Sleep is a sign throughout the Bible of this confident trust of faith in God. Psalm 3 teaches us to pray, “I cried aloud to the Lord, and he answered me from his holy hill. I lay down and slept; I woke again, for the Lord sustained me” (Ps 3:4-5). This could be a daily morning prayer. This is the confidence of faith as we pray in the very next psalm, “In peace I will both lie down and sleep; for you alone, O Lord, make me dwell in safety” (Ps 4:8). Sleeping peacefully is a sign of trust in the protective power of God as in Proverbs 3, “If you lie down, you will not be afraid; when you lie down, your sleep will be sweet” (Prov 3:24).

But that Jesus is sleeping bothers the disciples for they were seized by fear. They wake Jesus and ask, “Teacher, do you not care that we are perishing?” Think about that question for a moment! Surely they didn’t expect Him to say He didn’t care or to apologize to them for appearing not to care. Answer the question. Does Jesus care that we are perishing? Last Wednesday night in a historic Charleston, South Carolina church Cynthia, Susie, Ethel, Rev. DePayne, Rev. Clementa, Tywanza, Rev. Daniel, Rev. Sharonda and Myra didn’t have time to ask Jesus, “Hey! Do you not care that we are perishing?” They just suddenly, tragically perished, the victims of a crazed and deranged individual, an unwitting tool of the devil himself.

It was a bigger question, though, than even the disciples knew at the time. Because the answer is yes. But it is not the wind and waves the troubles and frustrations the fears and terrors or tragedies of everyday life that threaten to kill us and that fill our prayers with urgency. It is sin. It is our sin and the sin of others. Our alienation from God. The soul that sins will die. And it will take way more than a miracle of “climate change” to save us.

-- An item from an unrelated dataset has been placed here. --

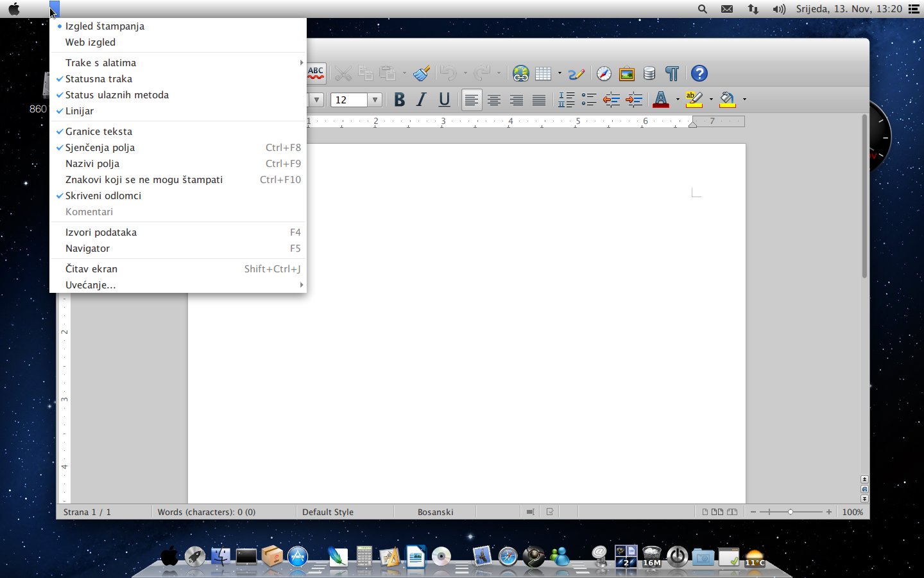The height and width of the screenshot is (578, 924).
Task: Toggle Granice teksta off
Action: point(99,132)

It took nothing less than our Lord taking our sin into Himself, letting it kill Him on the cross, He there taking our death and thus taking our sin away. Yes He cares very much that you are perishing. And because of His completed work of salvation on the cross, through the tomb and into the sunshine of the resurrection we are to gain that confident trust in the protective power of God and the promise that not even the worst, not even death can separate us from the Lord of Life ever, ever again, not last Wednesday night in Charleston, South Carolina, not ever. So we remember Jesus’ demonstrating that trust of faith in His “sleeping through the storm on a cushion in the stern of the boat.” “Trust in the Lord with all your heart, and do not lean on your own understanding. In all your ways acknowledge him, and he will make straight your paths” (Prov 3:5-6).

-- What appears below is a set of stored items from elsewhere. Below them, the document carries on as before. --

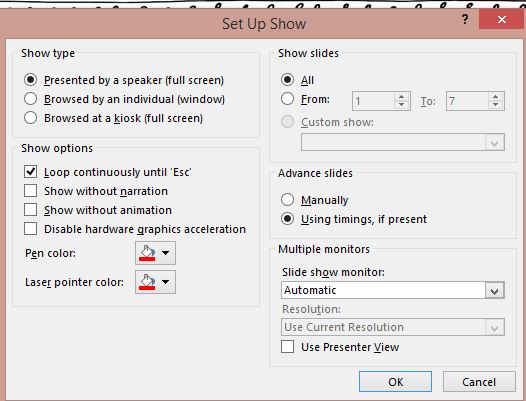Click the Cancel button
Image resolution: width=526 pixels, height=401 pixels.
(x=479, y=382)
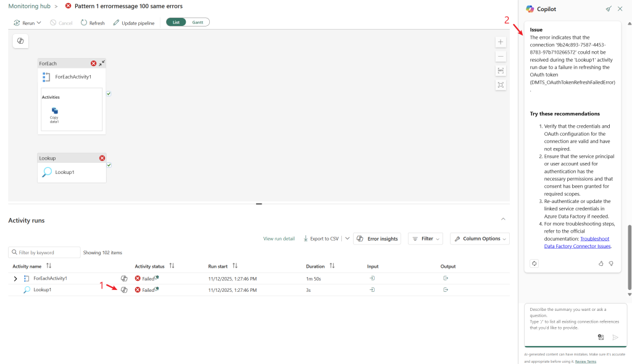View Output of Lookup1 run
This screenshot has width=632, height=364.
[x=446, y=290]
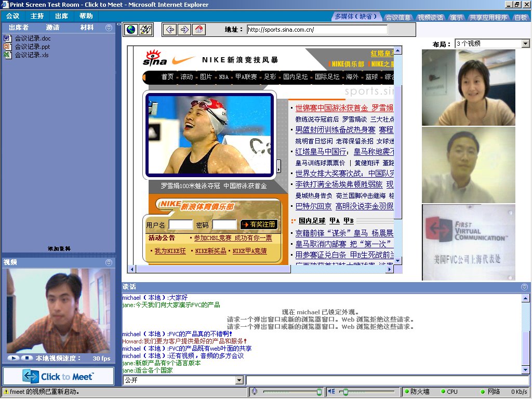The height and width of the screenshot is (399, 532).
Task: Collapse the 视频 video panel
Action: pyautogui.click(x=109, y=262)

“σιώπα, πεφίμωσο!” James Voelz’ translation, “Shut up! Be muzzled!” Jesus said to the sea. Literally “stop speaking, be quiet,” (or “peace!” as our translation says) and “stay shut up after you shut up!” (Did Jesus ever say, “Shut up”? Well, here’s your evidence. “σιώπα!”). “And the wind ceased; and there was a great calm.” Now the question becomes, “Who then is this?” Jesus not only demonstrates the confident trust of faith He wishes us to have but then reveals that He is the object and content of this confident saving faith.

Who can command even wind and sea? Not Job of old as we heard God reprimand him for his sin saying, “Where were you when I laid the foundation of the earth?” “Or who shut in the sea with doors when it burst out from the womb…and prescribed limits for it and set bars and doors, and said, ‘Thus far shall you come, and no farther’?” Certainly not Job. And certainly not you! Only God Himself can do this. Jesus is the “Wondrous Sovereign of the Sea.” Jesus is the almighty God through whom all things were made. Nothing ultimately bad can happen to the one who is with Jesus. “With Jesus!” “Emmanuel,” God with us. Jesus promises “you will be with me in paradise.” And for now, amid the winds and the waves, His promise stands, “I am with you always to the end of the age.” He is with us with His power and peace and salvation.

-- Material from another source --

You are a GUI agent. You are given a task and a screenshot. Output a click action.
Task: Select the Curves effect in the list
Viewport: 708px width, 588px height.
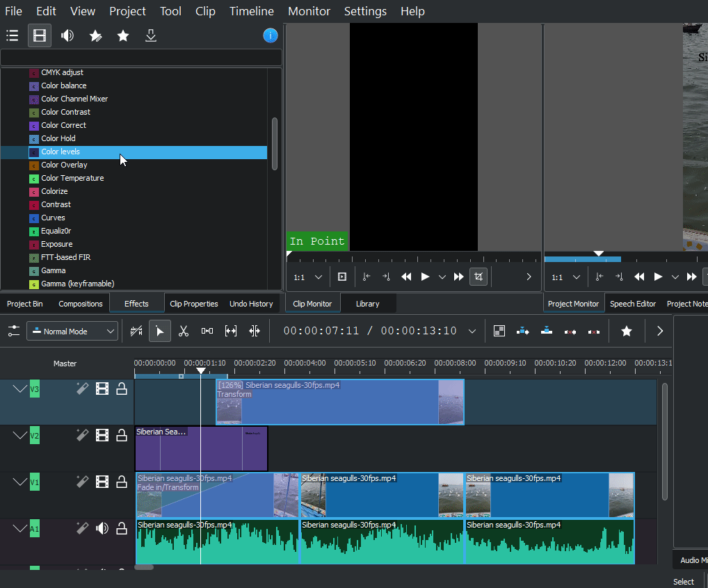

So we return here every Lord’s day to receive the rest of the forgiveness of our sins in the safety of the nave of this ship, the Church; even when that safety is shattered by the attacks of the evil one. And we return here every Lord’s day to sing His praise as our Lord and God for our faith is in Him. And we give thanks to God every day regardless of the threats or doubts or tragedies we witness, undergo and endure.

Faith is confident trust in the protective power of God through Jesus Christ our Lord.

As a mother stills her child,

Thou canst hush the ocean wild;
Boist’rous waves obey Thy will
When Thou say’st to them, “Be still!”
Wondrous Sov’reign of the sea,
Jesus, Savior, pilot me. (LSB 715:2)

[1] The Baptist Praise Book and The United Methodist Hymnal (Nashille, 1989).